▶ [Data in this exercise]:
◆ ◆ ◆

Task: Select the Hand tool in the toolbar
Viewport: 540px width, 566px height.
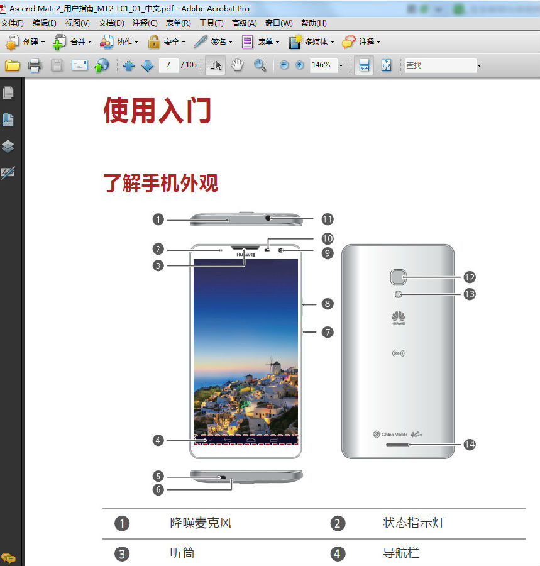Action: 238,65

◆ ◆ ◆

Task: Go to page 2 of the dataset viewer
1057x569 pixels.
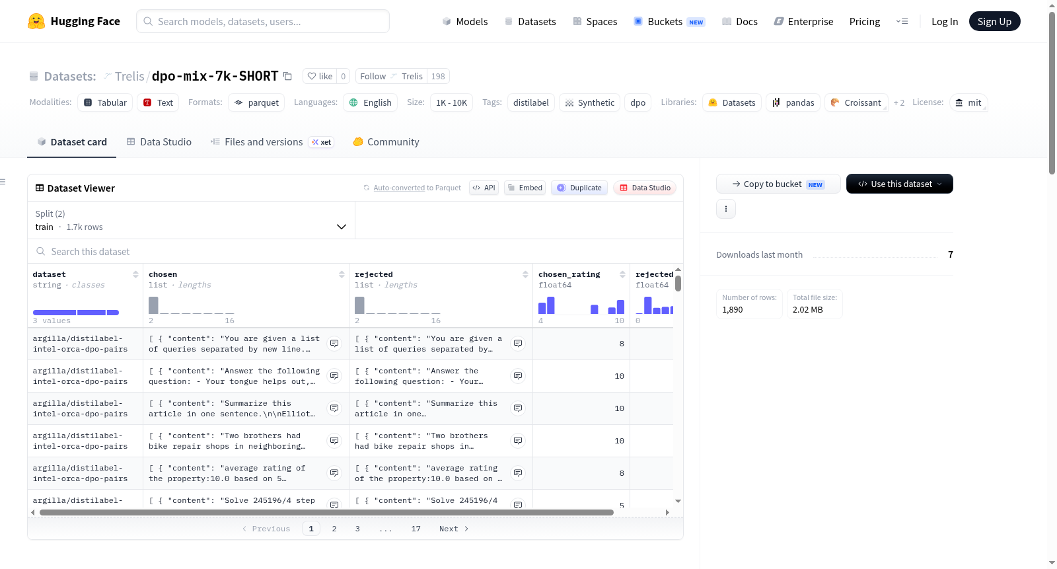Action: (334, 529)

◆ ◆ ◆

▶ [Problem to solve]: Search the listing for "Task" and copy each line holding it.

▶ [Exercise answer]:
Task: Select the Hand tool in the toolbar
Task: Go to page 2 of the dataset viewer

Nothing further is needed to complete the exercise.